* [EXERCISE INSTRUCTIONS] The entries below should be written out again exactly as they stand.

____ DATA FOR THIS TASK

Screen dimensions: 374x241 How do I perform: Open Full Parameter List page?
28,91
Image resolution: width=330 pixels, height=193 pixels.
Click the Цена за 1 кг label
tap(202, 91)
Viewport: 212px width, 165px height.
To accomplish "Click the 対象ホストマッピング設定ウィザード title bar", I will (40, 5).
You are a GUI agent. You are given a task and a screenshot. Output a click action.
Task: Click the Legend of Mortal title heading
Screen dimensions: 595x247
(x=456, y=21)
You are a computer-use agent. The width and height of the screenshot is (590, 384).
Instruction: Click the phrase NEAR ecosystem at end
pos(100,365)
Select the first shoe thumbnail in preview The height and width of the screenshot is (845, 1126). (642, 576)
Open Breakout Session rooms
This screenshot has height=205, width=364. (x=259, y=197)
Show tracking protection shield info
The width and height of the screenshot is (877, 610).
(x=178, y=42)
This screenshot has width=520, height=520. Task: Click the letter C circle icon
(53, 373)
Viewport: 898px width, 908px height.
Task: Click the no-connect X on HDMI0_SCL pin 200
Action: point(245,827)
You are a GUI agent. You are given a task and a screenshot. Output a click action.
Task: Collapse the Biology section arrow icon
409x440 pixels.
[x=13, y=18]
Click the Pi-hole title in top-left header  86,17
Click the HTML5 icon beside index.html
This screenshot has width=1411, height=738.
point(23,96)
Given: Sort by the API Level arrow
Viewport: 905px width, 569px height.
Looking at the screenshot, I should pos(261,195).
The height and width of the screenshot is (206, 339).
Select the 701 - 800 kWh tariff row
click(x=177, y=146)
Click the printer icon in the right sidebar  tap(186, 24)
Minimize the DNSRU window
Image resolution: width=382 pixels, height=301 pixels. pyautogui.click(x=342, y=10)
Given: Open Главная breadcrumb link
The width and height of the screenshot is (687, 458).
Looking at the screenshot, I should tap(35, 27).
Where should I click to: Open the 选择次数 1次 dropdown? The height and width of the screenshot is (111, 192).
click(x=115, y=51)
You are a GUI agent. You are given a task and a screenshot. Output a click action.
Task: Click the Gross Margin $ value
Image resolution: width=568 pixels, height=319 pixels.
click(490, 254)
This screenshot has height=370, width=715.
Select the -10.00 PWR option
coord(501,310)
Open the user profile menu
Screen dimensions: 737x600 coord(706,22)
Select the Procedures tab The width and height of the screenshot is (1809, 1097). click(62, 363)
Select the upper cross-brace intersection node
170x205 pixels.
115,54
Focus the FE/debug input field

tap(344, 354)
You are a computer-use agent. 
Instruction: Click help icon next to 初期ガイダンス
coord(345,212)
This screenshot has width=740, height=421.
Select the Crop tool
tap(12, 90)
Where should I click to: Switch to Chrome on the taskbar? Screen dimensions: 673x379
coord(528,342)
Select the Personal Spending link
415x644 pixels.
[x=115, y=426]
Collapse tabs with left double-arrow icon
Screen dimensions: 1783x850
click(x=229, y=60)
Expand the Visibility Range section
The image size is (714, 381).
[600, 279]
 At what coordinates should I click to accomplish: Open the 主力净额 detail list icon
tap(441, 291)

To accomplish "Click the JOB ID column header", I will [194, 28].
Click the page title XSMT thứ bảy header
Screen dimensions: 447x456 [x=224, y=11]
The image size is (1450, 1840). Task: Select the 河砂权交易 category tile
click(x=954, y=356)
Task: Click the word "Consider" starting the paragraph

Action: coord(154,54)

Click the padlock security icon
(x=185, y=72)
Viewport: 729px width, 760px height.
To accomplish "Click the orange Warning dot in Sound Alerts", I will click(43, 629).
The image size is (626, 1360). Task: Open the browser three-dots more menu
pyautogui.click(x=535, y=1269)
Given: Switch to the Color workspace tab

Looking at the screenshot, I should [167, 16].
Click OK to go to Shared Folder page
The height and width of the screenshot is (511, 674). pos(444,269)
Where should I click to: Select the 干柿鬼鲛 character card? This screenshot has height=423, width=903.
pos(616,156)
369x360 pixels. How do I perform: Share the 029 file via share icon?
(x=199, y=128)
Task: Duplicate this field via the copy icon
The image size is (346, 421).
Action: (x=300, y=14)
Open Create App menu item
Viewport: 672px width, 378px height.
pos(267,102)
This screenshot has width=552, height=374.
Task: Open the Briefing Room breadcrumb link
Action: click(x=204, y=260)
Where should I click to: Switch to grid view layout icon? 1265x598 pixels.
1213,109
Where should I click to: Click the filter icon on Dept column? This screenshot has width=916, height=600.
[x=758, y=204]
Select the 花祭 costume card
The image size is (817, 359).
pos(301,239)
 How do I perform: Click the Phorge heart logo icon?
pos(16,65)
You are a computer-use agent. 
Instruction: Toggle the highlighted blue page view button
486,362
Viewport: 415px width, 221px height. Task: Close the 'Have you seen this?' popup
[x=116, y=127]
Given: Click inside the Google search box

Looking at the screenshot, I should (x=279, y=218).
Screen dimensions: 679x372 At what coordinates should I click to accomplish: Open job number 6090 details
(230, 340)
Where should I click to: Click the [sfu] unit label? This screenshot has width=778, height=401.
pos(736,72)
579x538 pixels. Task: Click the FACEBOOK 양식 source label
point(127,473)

________

* [ANSWER SECTION]
Screen dimensions: 374x241 How do I perform: Open Full Parameter List page?
28,91
Image resolution: width=330 pixels, height=193 pixels.
Click the Цена за 1 кг label
tap(202, 91)
Viewport: 212px width, 165px height.
To accomplish "Click the 対象ホストマッピング設定ウィザード title bar", I will (40, 5).
You are a GUI agent. You are given a task and a screenshot. Output a click action.
Task: Click the Legend of Mortal title heading
Screen dimensions: 595x247
(x=456, y=21)
You are a computer-use agent. The width and height of the screenshot is (590, 384).
Instruction: Click the phrase NEAR ecosystem at end
pos(100,365)
Select the first shoe thumbnail in preview The height and width of the screenshot is (845, 1126). (642, 576)
Open Breakout Session rooms
This screenshot has height=205, width=364. (x=259, y=197)
Show tracking protection shield info
The width and height of the screenshot is (877, 610).
(x=178, y=42)
This screenshot has width=520, height=520. Task: Click the letter C circle icon
(53, 373)
Viewport: 898px width, 908px height.
Task: Click the no-connect X on HDMI0_SCL pin 200
Action: point(245,827)
You are a GUI agent. You are given a task and a screenshot. Output a click action.
Task: Collapse the Biology section arrow icon
409x440 pixels.
[x=13, y=18]
Click the Pi-hole title in top-left header  86,17
Click the HTML5 icon beside index.html
This screenshot has width=1411, height=738.
point(23,96)
Given: Sort by the API Level arrow
Viewport: 905px width, 569px height.
Looking at the screenshot, I should pos(261,195).
The height and width of the screenshot is (206, 339).
Select the 701 - 800 kWh tariff row
click(x=177, y=146)
Click the printer icon in the right sidebar  tap(186, 24)
Minimize the DNSRU window
Image resolution: width=382 pixels, height=301 pixels. pyautogui.click(x=342, y=10)
Given: Open Главная breadcrumb link
The width and height of the screenshot is (687, 458).
Looking at the screenshot, I should tap(35, 27).
Where should I click to: Open the 选择次数 1次 dropdown? The height and width of the screenshot is (111, 192).
click(x=115, y=51)
You are a GUI agent. You are given a task and a screenshot. Output a click action.
Task: Click the Gross Margin $ value
Image resolution: width=568 pixels, height=319 pixels.
click(490, 254)
This screenshot has height=370, width=715.
Select the -10.00 PWR option
coord(501,310)
Open the user profile menu
Screen dimensions: 737x600 coord(706,22)
Select the Procedures tab The width and height of the screenshot is (1809, 1097). click(62, 363)
Select the upper cross-brace intersection node
170x205 pixels.
115,54
Focus the FE/debug input field

tap(344, 354)
You are a computer-use agent. 
Instruction: Click help icon next to 初期ガイダンス
coord(345,212)
This screenshot has width=740, height=421.
Select the Crop tool
tap(12, 90)
Where should I click to: Switch to Chrome on the taskbar? Screen dimensions: 673x379
coord(528,342)
Select the Personal Spending link
415x644 pixels.
[x=115, y=426]
Collapse tabs with left double-arrow icon
Screen dimensions: 1783x850
click(x=229, y=60)
Expand the Visibility Range section
The image size is (714, 381).
[600, 279]
 At what coordinates should I click to accomplish: Open the 主力净额 detail list icon
tap(441, 291)

To accomplish "Click the JOB ID column header", I will [194, 28].
Click the page title XSMT thứ bảy header
Screen dimensions: 447x456 [x=224, y=11]
The image size is (1450, 1840). Task: Select the 河砂权交易 category tile
click(x=954, y=356)
Task: Click the word "Consider" starting the paragraph

Action: coord(154,54)

Click the padlock security icon
(x=185, y=72)
Viewport: 729px width, 760px height.
To accomplish "Click the orange Warning dot in Sound Alerts", I will click(43, 629).
The image size is (626, 1360). Task: Open the browser three-dots more menu
pyautogui.click(x=535, y=1269)
Given: Switch to the Color workspace tab

Looking at the screenshot, I should [167, 16].
Click OK to go to Shared Folder page
The height and width of the screenshot is (511, 674). pos(444,269)
Where should I click to: Select the 干柿鬼鲛 character card? This screenshot has height=423, width=903.
pos(616,156)
369x360 pixels. How do I perform: Share the 029 file via share icon?
(x=199, y=128)
Task: Duplicate this field via the copy icon
The image size is (346, 421).
Action: (x=300, y=14)
Open Create App menu item
Viewport: 672px width, 378px height.
pos(267,102)
This screenshot has width=552, height=374.
Task: Open the Briefing Room breadcrumb link
Action: click(x=204, y=260)
Where should I click to: Switch to grid view layout icon? 1265x598 pixels.
1213,109
Where should I click to: Click the filter icon on Dept column? This screenshot has width=916, height=600.
[x=758, y=204]
Select the 花祭 costume card
The image size is (817, 359).
pos(301,239)
 How do I perform: Click the Phorge heart logo icon?
pos(16,65)
You are a computer-use agent. 
Instruction: Toggle the highlighted blue page view button
486,362
Viewport: 415px width, 221px height. Task: Close the 'Have you seen this?' popup
[x=116, y=127]
Given: Click inside the Google search box

Looking at the screenshot, I should (x=279, y=218).
Screen dimensions: 679x372 At what coordinates should I click to accomplish: Open job number 6090 details
(230, 340)
Where should I click to: Click the [sfu] unit label? This screenshot has width=778, height=401.
pos(736,72)
579x538 pixels. Task: Click the FACEBOOK 양식 source label
point(127,473)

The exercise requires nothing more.